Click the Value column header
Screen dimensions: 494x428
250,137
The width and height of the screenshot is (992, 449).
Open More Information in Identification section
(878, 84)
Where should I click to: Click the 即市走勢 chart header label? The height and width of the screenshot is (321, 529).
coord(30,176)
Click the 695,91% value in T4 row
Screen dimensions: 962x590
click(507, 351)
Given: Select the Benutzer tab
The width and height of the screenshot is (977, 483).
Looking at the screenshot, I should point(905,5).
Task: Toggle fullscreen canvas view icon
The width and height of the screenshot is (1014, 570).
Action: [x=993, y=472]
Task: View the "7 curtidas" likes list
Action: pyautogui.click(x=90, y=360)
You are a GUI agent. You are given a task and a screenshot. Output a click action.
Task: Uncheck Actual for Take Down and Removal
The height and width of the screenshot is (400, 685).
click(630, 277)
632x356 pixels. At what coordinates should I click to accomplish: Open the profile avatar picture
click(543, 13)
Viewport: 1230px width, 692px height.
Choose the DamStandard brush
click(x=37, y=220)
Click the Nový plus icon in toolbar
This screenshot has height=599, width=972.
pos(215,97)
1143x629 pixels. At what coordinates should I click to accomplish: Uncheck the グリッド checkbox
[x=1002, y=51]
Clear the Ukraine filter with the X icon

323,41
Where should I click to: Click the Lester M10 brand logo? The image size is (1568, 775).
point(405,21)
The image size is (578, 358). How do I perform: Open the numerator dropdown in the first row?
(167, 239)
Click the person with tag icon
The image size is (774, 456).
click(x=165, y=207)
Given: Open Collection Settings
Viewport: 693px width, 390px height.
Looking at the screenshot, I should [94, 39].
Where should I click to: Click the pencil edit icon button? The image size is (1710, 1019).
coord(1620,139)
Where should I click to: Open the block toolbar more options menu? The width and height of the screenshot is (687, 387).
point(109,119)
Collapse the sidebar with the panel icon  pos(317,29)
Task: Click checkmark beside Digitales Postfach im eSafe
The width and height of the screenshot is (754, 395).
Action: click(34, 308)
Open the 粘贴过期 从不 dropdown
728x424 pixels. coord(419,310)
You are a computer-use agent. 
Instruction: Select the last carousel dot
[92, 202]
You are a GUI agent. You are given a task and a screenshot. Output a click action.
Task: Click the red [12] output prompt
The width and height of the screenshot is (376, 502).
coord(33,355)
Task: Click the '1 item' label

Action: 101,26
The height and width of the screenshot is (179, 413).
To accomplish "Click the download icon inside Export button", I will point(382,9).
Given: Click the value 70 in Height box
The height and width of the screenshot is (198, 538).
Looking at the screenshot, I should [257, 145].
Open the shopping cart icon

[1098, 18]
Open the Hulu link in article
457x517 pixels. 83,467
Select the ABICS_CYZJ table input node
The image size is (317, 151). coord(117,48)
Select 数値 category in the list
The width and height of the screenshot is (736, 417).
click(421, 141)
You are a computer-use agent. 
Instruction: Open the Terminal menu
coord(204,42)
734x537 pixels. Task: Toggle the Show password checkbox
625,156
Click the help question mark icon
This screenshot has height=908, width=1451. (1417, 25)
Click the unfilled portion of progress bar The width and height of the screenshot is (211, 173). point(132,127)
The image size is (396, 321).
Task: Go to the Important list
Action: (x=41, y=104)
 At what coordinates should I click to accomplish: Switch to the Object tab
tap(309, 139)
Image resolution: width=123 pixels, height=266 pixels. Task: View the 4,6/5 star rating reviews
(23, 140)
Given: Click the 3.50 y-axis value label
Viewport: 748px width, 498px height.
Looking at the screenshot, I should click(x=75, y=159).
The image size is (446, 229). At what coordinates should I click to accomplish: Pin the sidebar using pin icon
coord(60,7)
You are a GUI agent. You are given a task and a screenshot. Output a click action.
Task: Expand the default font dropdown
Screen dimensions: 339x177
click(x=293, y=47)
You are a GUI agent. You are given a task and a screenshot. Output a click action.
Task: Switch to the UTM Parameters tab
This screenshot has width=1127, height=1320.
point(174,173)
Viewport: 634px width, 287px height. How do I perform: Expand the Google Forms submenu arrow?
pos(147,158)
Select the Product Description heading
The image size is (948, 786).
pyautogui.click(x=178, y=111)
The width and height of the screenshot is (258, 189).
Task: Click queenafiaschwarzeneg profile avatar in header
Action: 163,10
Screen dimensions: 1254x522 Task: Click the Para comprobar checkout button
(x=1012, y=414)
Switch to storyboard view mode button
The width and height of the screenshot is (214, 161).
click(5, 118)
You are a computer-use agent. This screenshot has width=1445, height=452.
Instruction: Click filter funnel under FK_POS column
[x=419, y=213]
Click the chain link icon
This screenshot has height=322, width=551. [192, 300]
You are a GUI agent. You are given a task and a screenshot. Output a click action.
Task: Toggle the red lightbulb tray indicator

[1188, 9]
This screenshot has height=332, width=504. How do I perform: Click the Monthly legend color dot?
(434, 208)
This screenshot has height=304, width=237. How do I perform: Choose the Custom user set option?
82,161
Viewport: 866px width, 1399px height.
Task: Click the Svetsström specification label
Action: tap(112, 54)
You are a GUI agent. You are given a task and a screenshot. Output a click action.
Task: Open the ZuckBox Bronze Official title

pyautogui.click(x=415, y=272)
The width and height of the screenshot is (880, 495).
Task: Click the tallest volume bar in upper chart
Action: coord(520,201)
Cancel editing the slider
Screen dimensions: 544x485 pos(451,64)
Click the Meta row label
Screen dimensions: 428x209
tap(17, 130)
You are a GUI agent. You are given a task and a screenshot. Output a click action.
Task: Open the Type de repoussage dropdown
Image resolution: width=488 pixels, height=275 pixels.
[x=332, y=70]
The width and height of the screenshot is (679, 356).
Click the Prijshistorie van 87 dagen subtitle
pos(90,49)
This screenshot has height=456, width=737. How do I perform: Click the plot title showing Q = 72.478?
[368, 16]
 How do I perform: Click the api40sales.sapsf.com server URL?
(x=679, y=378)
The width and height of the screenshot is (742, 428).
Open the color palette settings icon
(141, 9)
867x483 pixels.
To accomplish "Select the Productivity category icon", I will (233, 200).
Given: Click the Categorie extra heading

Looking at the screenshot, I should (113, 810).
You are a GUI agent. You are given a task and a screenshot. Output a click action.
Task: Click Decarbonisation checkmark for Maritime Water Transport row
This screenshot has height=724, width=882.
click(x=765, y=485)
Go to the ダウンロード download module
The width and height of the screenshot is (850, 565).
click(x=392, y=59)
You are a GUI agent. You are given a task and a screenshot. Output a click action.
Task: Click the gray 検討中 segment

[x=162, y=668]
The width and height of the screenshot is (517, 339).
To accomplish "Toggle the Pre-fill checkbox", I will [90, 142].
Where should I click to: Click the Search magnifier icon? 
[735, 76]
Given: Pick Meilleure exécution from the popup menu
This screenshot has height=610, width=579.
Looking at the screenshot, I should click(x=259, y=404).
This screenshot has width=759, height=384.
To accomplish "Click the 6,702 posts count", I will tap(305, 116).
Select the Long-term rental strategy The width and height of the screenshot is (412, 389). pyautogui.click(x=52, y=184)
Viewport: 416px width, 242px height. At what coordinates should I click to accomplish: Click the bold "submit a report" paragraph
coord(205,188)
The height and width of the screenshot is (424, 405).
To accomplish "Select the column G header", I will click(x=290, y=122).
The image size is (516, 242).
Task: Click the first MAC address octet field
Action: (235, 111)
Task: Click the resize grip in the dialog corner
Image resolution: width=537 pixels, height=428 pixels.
· · · ·
### [DESCRIPTION OF THE TASK]
Print everything from the line containing "Open the shopping cart icon" down to the line containing "click(5, 118)", both included, reproducing each line without any change.

### [TASK RESPONSE]
Open the shopping cart icon

[1098, 18]
Open the Hulu link in article
457x517 pixels. 83,467
Select the ABICS_CYZJ table input node
The image size is (317, 151). coord(117,48)
Select 数値 category in the list
The width and height of the screenshot is (736, 417).
click(421, 141)
You are a computer-use agent. 
Instruction: Open the Terminal menu
coord(204,42)
734x537 pixels. Task: Toggle the Show password checkbox
625,156
Click the help question mark icon
This screenshot has height=908, width=1451. (1417, 25)
Click the unfilled portion of progress bar The width and height of the screenshot is (211, 173). point(132,127)
The image size is (396, 321).
Task: Go to the Important list
Action: (x=41, y=104)
 At what coordinates should I click to accomplish: Switch to the Object tab
tap(309, 139)
Image resolution: width=123 pixels, height=266 pixels. Task: View the 4,6/5 star rating reviews
(23, 140)
Given: Click the 3.50 y-axis value label
Viewport: 748px width, 498px height.
Looking at the screenshot, I should click(x=75, y=159).
The image size is (446, 229). At what coordinates should I click to accomplish: Pin the sidebar using pin icon
coord(60,7)
You are a GUI agent. You are given a task and a screenshot. Output a click action.
Task: Expand the default font dropdown
Screen dimensions: 339x177
click(x=293, y=47)
You are a GUI agent. You are given a task and a screenshot. Output a click action.
Task: Switch to the UTM Parameters tab
This screenshot has width=1127, height=1320.
point(174,173)
Viewport: 634px width, 287px height. How do I perform: Expand the Google Forms submenu arrow?
pos(147,158)
Select the Product Description heading
The image size is (948, 786).
pyautogui.click(x=178, y=111)
The width and height of the screenshot is (258, 189).
Task: Click queenafiaschwarzeneg profile avatar in header
Action: 163,10
Screen dimensions: 1254x522 Task: Click the Para comprobar checkout button
(x=1012, y=414)
Switch to storyboard view mode button
The width and height of the screenshot is (214, 161).
click(5, 118)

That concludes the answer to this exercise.